Action item »
Which of the lines below mention the word "agent"? Pull each one out.

Given information »

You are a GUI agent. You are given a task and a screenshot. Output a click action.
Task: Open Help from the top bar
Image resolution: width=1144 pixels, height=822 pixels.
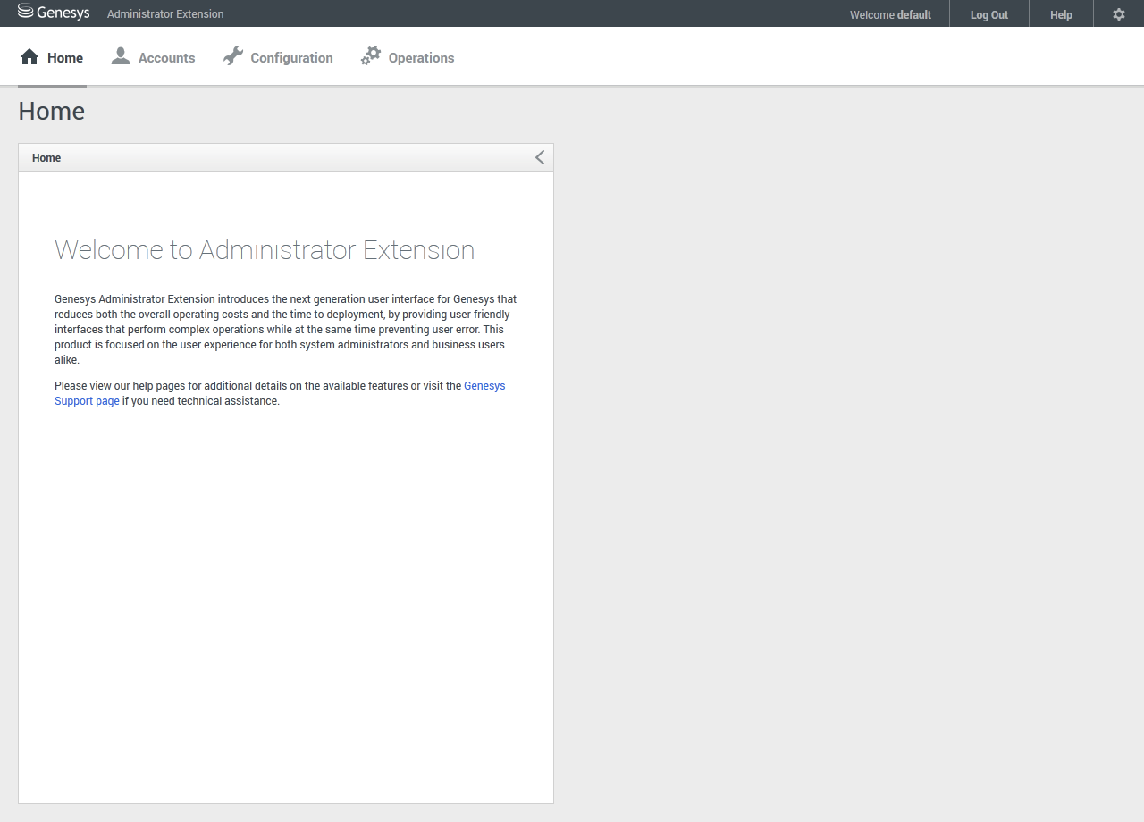(x=1061, y=14)
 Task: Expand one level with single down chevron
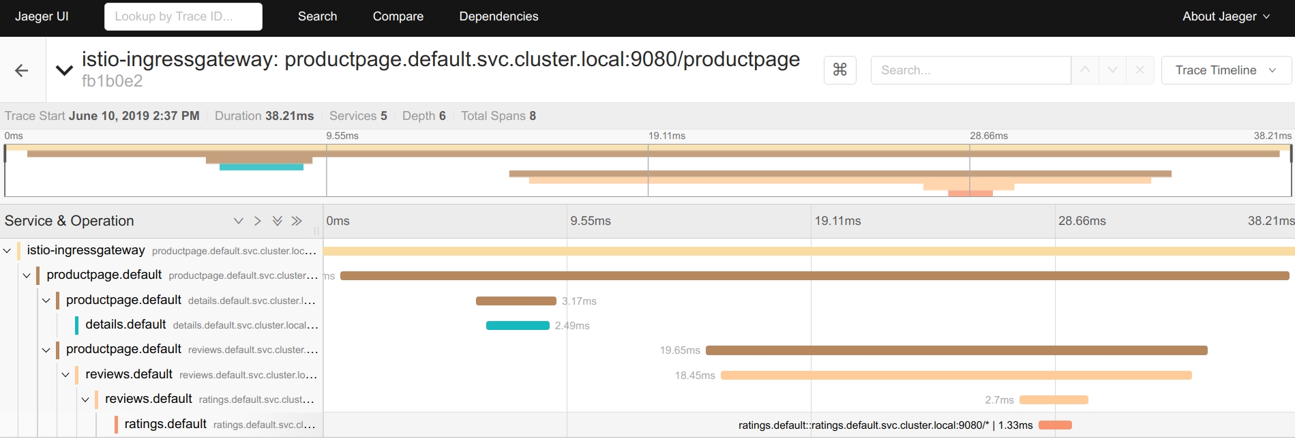238,221
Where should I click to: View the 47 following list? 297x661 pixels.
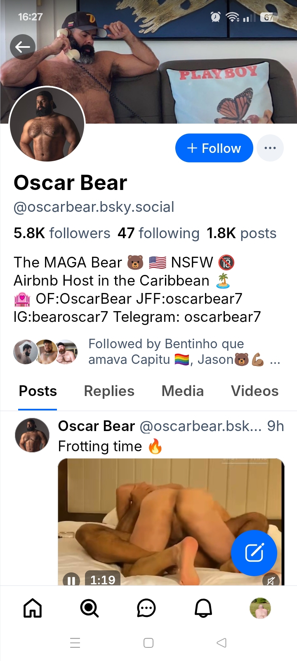158,233
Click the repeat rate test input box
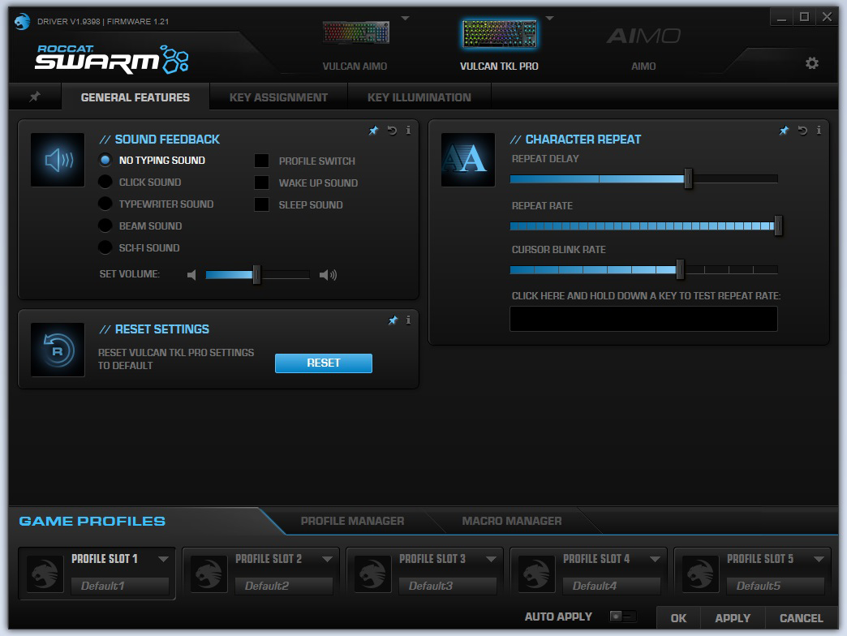This screenshot has height=636, width=847. click(x=643, y=319)
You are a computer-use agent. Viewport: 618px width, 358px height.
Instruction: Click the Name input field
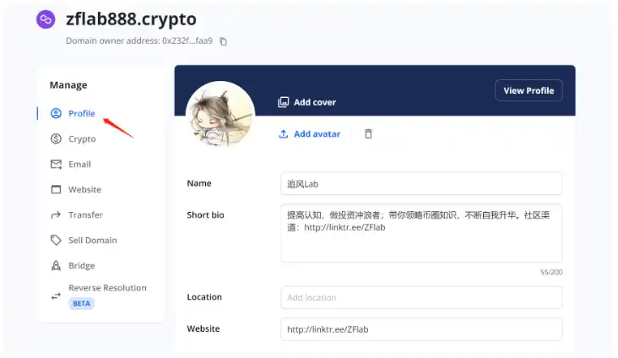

Result of this exercise »
You are a GUI agent. You are given a task and a screenshot. Output a click action.
You are a computer-use agent. Viewport: 618px width, 358px height.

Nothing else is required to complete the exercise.